Set out exactly every line of the entries below, starting at the line that holds "Open the 안전(S)" and stopping after the line that holds "Task: Click the white".

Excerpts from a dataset
---*---

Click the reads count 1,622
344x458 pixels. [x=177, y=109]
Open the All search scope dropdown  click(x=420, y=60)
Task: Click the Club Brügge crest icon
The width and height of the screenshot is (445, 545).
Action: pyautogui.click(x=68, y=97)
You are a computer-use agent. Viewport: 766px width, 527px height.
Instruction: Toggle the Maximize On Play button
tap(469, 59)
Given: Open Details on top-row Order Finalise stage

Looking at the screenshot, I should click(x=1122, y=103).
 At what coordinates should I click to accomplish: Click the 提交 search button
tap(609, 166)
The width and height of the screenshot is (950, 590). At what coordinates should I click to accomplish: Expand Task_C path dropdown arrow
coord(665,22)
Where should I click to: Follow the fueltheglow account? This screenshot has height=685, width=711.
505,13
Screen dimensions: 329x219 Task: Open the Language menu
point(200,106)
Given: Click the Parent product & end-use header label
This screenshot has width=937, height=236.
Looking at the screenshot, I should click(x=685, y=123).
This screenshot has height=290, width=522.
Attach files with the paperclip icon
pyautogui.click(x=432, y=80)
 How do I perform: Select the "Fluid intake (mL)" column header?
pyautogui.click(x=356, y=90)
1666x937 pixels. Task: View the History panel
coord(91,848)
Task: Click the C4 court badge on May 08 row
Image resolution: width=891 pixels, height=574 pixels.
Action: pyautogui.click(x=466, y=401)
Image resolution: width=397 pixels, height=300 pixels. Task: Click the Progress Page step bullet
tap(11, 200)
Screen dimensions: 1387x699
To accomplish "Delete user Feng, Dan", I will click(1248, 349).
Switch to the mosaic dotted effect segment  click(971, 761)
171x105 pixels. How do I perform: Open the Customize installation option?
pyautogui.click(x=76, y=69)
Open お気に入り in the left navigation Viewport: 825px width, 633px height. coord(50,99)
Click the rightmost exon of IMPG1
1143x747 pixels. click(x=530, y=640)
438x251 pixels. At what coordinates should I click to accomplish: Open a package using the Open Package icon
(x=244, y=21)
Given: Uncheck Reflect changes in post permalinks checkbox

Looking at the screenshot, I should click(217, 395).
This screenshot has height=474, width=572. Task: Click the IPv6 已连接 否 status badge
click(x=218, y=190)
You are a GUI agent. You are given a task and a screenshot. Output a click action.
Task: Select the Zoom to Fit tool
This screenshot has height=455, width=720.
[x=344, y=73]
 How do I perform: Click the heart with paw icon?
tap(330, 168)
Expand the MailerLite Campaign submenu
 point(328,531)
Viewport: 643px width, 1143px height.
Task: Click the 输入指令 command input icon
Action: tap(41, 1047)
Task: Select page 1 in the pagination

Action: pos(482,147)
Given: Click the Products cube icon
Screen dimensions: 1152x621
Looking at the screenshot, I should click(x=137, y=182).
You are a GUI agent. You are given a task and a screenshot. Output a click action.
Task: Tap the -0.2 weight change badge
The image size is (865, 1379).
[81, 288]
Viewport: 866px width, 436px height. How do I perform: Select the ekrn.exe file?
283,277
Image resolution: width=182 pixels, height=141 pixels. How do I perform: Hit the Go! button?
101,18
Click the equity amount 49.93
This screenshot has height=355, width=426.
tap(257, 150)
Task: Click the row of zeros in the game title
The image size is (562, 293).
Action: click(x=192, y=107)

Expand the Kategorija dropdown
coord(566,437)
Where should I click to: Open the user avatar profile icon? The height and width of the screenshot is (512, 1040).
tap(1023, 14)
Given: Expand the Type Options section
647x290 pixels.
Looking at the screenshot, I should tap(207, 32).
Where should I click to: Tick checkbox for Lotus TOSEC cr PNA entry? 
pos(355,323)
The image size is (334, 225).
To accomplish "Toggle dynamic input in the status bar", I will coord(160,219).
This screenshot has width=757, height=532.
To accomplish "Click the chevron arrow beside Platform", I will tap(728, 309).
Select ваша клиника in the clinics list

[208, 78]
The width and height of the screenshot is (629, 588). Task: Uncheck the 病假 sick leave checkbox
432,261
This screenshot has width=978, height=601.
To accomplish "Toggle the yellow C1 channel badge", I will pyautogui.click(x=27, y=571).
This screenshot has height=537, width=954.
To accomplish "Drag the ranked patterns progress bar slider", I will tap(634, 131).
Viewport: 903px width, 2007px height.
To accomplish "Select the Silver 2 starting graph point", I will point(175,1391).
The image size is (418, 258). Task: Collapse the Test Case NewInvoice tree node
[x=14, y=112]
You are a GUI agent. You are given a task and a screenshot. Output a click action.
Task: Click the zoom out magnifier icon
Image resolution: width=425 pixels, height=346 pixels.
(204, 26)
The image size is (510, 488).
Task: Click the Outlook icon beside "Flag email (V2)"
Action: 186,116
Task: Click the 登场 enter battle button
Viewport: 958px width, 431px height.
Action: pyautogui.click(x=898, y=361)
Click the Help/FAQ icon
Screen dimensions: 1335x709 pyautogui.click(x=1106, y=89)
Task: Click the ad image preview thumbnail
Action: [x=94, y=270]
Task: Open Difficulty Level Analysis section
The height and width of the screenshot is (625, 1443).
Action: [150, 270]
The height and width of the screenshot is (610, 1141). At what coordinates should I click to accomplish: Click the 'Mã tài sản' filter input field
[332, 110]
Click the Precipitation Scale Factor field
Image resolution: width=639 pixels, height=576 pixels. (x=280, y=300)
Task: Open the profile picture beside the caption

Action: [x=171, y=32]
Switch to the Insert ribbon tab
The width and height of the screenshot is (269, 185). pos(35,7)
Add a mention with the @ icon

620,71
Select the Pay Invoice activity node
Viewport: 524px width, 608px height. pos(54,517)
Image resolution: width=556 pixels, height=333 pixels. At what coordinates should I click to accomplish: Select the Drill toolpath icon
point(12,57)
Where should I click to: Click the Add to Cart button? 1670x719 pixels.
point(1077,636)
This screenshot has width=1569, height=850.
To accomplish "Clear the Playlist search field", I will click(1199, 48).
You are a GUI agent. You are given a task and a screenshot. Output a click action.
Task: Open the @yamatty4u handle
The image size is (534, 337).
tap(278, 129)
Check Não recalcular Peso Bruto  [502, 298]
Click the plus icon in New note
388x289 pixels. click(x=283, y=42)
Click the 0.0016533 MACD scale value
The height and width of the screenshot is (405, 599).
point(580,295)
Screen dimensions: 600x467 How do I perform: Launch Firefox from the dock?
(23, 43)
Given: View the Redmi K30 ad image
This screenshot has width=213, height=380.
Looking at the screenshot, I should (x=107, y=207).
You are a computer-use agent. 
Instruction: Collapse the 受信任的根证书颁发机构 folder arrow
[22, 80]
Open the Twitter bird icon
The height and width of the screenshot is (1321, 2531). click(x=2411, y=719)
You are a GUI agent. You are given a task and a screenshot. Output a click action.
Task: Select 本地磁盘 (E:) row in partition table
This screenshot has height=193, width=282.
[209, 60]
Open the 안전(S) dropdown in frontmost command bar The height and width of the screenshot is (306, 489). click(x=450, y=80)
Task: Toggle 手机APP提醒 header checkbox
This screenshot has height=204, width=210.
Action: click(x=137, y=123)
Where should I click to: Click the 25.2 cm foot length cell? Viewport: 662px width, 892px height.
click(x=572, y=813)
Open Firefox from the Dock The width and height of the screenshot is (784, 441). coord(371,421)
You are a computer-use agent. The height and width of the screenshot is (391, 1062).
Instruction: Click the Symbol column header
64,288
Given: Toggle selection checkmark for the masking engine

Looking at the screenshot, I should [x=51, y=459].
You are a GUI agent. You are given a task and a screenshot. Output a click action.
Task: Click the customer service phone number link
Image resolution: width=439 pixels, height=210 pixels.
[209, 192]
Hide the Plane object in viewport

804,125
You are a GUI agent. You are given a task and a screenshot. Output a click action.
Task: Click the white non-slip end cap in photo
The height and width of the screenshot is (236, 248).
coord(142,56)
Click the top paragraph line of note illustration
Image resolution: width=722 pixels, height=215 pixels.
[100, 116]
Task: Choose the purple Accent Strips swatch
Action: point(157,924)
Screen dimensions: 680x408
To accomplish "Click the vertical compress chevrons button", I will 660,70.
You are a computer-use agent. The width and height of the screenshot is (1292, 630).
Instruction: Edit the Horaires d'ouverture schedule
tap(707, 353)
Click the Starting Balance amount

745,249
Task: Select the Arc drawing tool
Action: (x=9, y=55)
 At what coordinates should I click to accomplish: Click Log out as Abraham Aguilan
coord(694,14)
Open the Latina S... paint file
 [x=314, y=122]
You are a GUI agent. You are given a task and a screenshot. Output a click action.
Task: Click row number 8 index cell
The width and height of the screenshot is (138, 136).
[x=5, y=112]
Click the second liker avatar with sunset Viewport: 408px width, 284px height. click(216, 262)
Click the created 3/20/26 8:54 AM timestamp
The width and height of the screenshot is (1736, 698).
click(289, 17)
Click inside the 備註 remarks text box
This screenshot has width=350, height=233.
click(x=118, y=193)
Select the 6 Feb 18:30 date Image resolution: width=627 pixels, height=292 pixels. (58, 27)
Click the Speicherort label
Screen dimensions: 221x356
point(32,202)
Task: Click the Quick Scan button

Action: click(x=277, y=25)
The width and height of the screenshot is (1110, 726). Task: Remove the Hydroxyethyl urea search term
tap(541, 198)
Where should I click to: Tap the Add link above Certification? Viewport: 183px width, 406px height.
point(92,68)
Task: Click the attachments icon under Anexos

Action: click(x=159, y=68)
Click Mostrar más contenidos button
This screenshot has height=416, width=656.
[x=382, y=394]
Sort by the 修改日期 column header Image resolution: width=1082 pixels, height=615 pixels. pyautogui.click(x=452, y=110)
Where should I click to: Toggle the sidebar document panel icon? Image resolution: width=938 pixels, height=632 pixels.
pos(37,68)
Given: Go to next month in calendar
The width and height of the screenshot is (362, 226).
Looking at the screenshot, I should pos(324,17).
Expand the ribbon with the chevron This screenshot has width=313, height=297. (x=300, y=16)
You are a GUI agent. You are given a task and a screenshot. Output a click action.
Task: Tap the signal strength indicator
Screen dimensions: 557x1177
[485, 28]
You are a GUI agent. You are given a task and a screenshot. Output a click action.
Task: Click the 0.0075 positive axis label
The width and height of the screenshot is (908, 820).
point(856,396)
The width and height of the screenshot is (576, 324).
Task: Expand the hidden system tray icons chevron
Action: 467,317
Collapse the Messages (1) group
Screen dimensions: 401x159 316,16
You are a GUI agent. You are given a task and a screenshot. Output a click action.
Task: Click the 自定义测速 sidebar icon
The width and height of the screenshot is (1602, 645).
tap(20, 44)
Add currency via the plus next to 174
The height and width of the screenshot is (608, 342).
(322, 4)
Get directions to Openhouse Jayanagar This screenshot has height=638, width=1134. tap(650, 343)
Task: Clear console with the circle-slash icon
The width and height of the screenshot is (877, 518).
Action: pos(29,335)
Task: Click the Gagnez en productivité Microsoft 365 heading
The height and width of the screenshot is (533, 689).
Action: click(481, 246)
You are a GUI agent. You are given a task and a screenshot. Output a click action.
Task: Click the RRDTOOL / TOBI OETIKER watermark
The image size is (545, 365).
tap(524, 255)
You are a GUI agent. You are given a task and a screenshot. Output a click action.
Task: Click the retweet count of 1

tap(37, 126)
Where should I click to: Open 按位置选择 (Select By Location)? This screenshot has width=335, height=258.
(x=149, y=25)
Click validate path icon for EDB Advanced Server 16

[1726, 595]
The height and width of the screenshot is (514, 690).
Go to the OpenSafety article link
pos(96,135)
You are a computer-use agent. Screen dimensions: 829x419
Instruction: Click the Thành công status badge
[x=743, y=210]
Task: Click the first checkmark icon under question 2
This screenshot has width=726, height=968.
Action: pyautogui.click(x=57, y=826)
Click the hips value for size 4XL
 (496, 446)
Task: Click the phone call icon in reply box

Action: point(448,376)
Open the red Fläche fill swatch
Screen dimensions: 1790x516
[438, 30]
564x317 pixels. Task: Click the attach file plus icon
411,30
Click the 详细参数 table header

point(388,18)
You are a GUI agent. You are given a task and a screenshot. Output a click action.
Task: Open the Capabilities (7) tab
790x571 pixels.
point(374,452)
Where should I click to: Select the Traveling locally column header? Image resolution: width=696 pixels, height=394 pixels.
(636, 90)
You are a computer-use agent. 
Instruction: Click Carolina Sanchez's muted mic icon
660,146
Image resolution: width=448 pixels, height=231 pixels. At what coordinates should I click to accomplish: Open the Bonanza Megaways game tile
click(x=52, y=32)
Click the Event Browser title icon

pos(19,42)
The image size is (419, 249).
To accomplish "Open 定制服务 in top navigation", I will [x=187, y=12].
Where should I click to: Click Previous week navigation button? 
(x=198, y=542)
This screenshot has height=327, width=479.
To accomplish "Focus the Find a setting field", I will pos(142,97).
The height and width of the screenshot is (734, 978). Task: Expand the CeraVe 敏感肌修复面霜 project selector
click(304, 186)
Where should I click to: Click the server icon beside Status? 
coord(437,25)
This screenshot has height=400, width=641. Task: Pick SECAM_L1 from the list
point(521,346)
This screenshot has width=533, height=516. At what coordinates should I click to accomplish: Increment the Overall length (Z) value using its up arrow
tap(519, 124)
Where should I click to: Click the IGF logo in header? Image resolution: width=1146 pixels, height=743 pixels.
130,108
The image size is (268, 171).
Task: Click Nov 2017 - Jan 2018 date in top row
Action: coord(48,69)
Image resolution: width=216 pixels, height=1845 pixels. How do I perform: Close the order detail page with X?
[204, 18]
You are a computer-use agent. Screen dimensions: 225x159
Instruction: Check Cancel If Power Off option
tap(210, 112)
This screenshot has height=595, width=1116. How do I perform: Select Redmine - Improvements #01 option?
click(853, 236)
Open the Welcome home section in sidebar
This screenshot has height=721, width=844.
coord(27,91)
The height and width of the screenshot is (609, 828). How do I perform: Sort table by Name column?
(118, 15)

---*---

● SOLUTION TO THIS EXERCISE
Open the 안전(S) dropdown in frontmost command bar The height and width of the screenshot is (306, 489). click(x=450, y=80)
Task: Toggle 手机APP提醒 header checkbox
This screenshot has height=204, width=210.
Action: click(x=137, y=123)
Where should I click to: Click the 25.2 cm foot length cell? Viewport: 662px width, 892px height.
click(x=572, y=813)
Open Firefox from the Dock The width and height of the screenshot is (784, 441). coord(371,421)
You are a computer-use agent. The height and width of the screenshot is (391, 1062).
Instruction: Click the Symbol column header
64,288
Given: Toggle selection checkmark for the masking engine

Looking at the screenshot, I should [x=51, y=459].
You are a GUI agent. You are given a task and a screenshot. Output a click action.
Task: Click the customer service phone number link
Image resolution: width=439 pixels, height=210 pixels.
[209, 192]
Hide the Plane object in viewport

804,125
You are a GUI agent. You are given a task and a screenshot. Output a click action.
Task: Click the white non-slip end cap in photo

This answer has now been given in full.